◆ AIM ◆
Can you give the records from the line holding "The height and" through the line holding "Looking at the screenshot, I should [x=177, y=308].", inclusive, as a two-column CSV with the columns text and answer, one row per record? Put each value in a single quoted field with its line breaks replaced by spaces, and leave the pictures out.

Records:
"""

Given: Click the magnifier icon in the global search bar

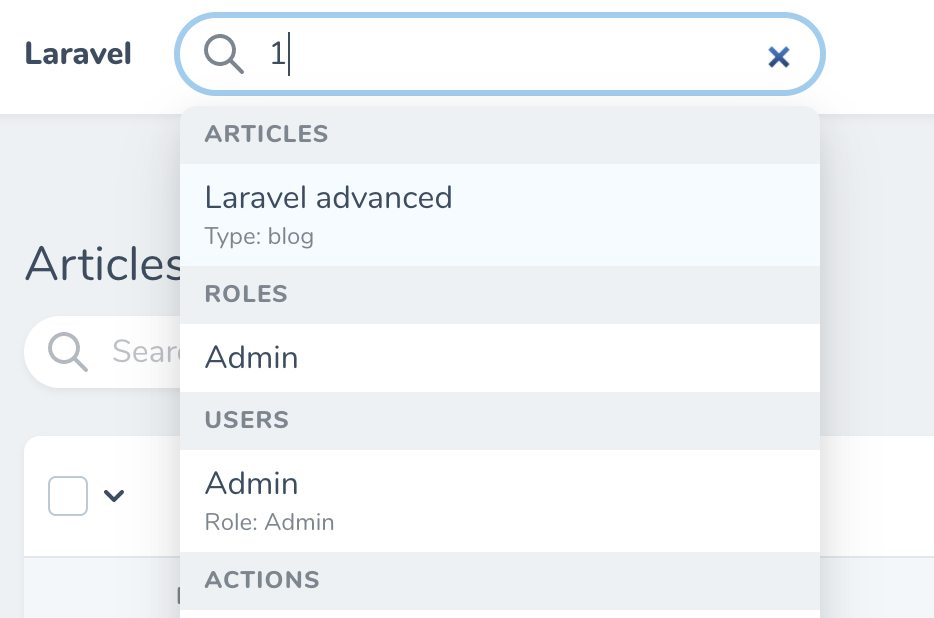Looking at the screenshot, I should (224, 55).
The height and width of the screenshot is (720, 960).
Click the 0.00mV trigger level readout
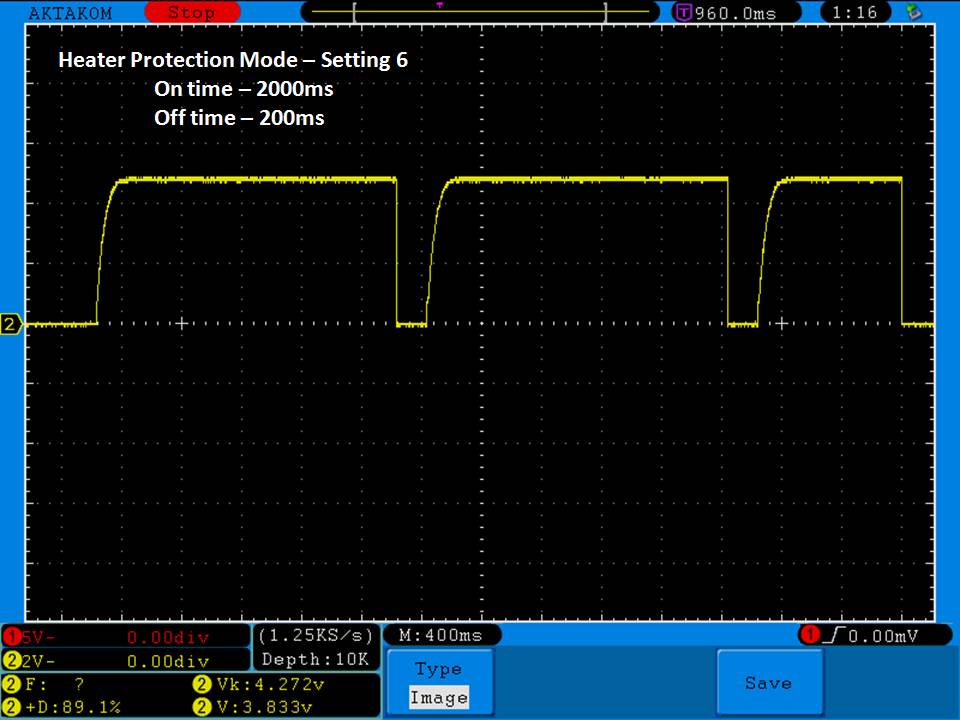pyautogui.click(x=878, y=635)
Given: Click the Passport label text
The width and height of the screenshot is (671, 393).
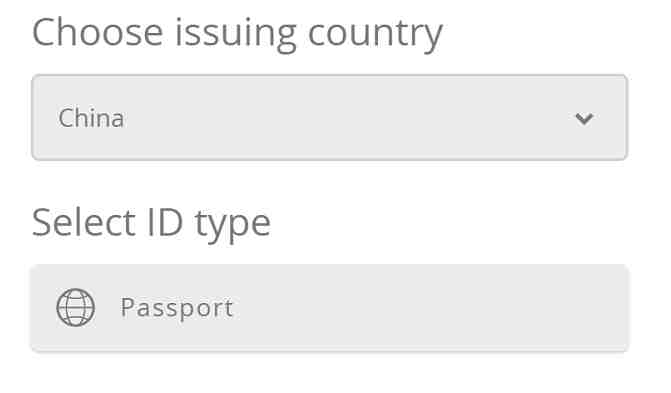Looking at the screenshot, I should [x=177, y=308].
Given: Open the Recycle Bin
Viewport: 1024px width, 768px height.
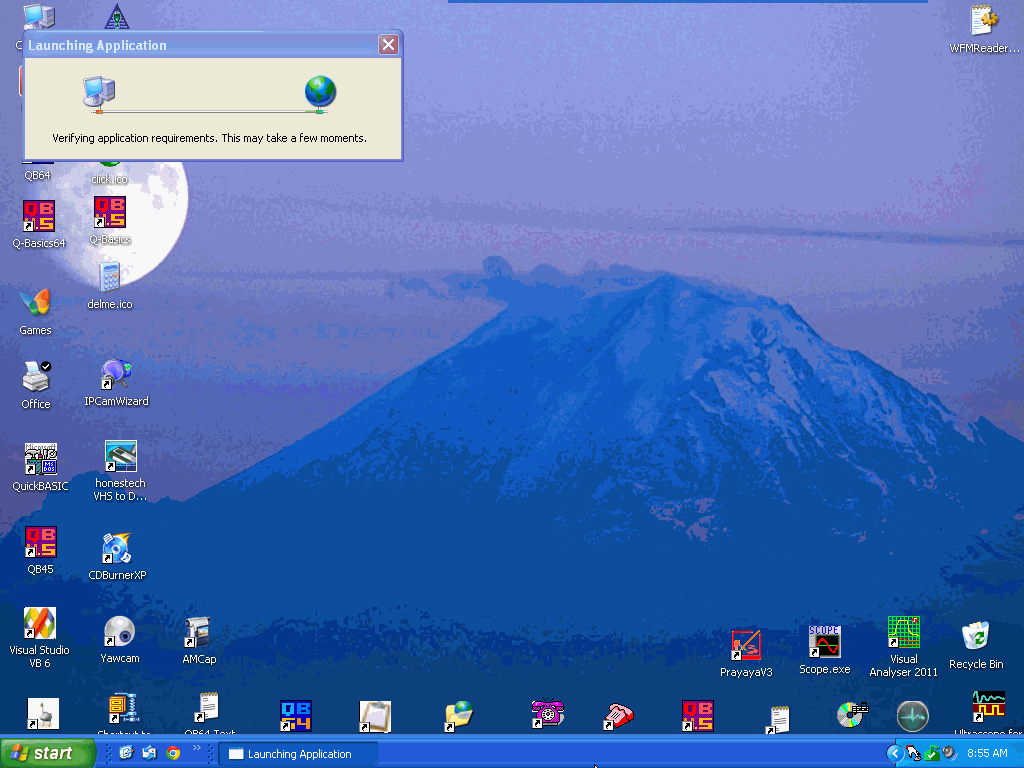Looking at the screenshot, I should [x=975, y=637].
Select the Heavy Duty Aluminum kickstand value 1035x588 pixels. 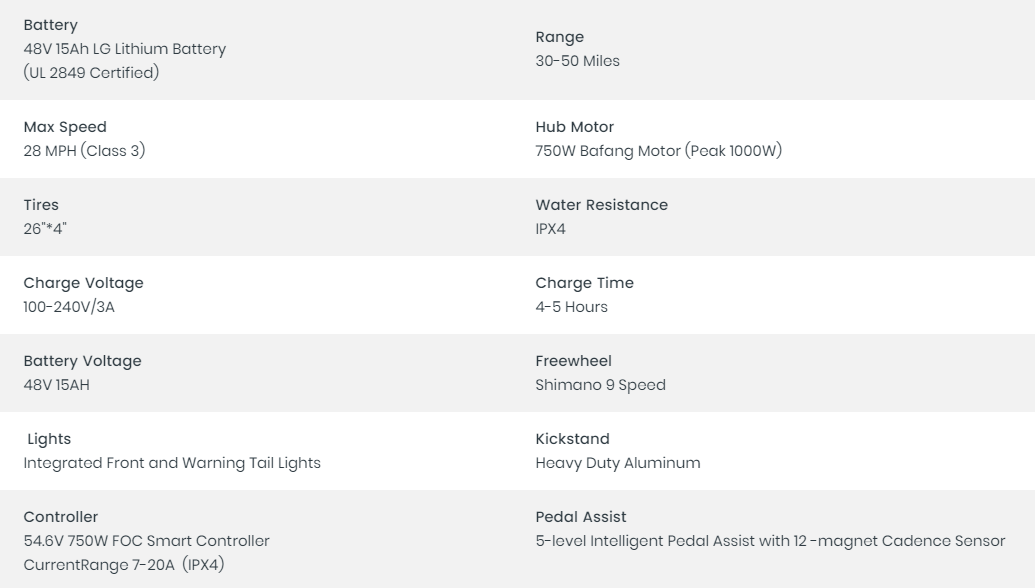pos(618,463)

"""

◆ RESPONSE ◆
text,answer
"The height and width of the screenshot is (720, 960). Click the 0.00mV trigger level readout","pyautogui.click(x=878, y=635)"
"Given: Click the Passport label text The width and height of the screenshot is (671, 393).","Looking at the screenshot, I should [x=177, y=308]."